Tra i non pochi storici occidentali che rigettano questa lettura c’è Guenter Lewy, autore di un saggio dal sottotitolo dubbioso, Un genocidio controverso (Einaudi). Secondo Lewy il regime ottomano voleva certo espellere dall’Anatolia la popolazione armena, temendo che agisse da quinta colonna della Russia, le cui truppe erano entrate in profondità nella regione di Van; ma i massacri che costellarono la deportazione non furono preordinati, e andrebbero semmai spiegati con il caos in cui si dissolveva la statualità imperiale. Inoltre i timori ottomani non erano peregrini, giacché l’indipendentismo armeno combatteva effettivamente al fianco delle truppe russe e con metodi che includevano la strage di intere comunità musulmane.
Infine, l’avanzata dei russi e degli indipendentisti in Anatolia occidentale aveva costretto all’esodo decine di migliaia di contadini turchi, che riparati in Anatolia orientale pensarono di vendicare i lutti e di recuperare le proprietà perse rifacendosi sugli armeni.
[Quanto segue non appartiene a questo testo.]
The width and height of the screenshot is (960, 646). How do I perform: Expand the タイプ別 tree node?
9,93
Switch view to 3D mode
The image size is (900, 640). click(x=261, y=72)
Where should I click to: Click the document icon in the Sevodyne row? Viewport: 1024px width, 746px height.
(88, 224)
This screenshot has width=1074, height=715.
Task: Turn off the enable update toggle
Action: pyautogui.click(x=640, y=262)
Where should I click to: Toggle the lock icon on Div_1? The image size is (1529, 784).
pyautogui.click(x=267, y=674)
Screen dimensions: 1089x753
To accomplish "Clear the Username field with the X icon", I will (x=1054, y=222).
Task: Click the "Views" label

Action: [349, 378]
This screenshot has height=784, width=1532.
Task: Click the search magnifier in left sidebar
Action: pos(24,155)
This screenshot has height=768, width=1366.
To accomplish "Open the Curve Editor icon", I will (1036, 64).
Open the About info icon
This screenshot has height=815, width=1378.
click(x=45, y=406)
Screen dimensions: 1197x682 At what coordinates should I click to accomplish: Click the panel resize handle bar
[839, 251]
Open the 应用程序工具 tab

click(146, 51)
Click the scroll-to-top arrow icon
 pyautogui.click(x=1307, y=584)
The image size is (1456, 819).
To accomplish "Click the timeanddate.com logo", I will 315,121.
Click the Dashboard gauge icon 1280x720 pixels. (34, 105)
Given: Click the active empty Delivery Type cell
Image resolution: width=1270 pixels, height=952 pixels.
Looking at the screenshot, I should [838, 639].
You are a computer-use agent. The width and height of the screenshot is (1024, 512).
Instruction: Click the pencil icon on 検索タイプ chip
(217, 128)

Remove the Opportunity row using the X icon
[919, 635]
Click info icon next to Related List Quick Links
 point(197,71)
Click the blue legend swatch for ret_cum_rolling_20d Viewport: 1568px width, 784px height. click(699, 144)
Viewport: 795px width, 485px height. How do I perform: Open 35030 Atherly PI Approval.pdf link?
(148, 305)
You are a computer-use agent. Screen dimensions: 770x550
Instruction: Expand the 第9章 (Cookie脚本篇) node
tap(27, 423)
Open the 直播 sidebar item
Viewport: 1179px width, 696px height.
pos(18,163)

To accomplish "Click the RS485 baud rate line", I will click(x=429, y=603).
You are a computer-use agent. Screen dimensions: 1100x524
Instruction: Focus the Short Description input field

Riletto in questo contesto, il massacro di quel milione di cristiani perde la sua esclusività turca e diventa una spaventosa “pulizia etnica”, affine alle “pulizie etniche” che dalla fine dell’Ottocento, e nel corso di un secolo, le popolazioni cristiane ribellatesi alla Sublime Porta abbatterono sulle minoranze musulmane nei Balcani.
Appartiene a questa sequenza criminale anche l’incendio di Smirne, i cui bagliori chiudono il romanzo della Arslan? Secondo un’opinione consolidata in Occidente, i vincitori turchi vollero cancellare la presenza greca e armena. La storiografia turca obietta, citando testimoni occidentali, che ad appiccare il fuoco sarebbero stati imprevidenti greci, per impedire che i magazzini abbandonati dall’ esercito ellenico in fuga cadessero nelle mani delle truppe di Ataturk. Debole o no che sia questa versione, è bizzarro che non si riesca a trovare una versione grossomodo condivisa di vicende occorse un secolo fa…” (GUIDO RAMPOLDI, Repubblica del 18-02-2009).

A questo link trovate invece l’articolo della Arslan apparso oggi su Repubblica, a commento della legge approvata in questi giorni dai parlamentari francesi. Qui invece la voce di Wikipedia, abbastanza equilibrata e ricca di informazioni utili, anche a livello bibliografico. Per me la questione resta aperta.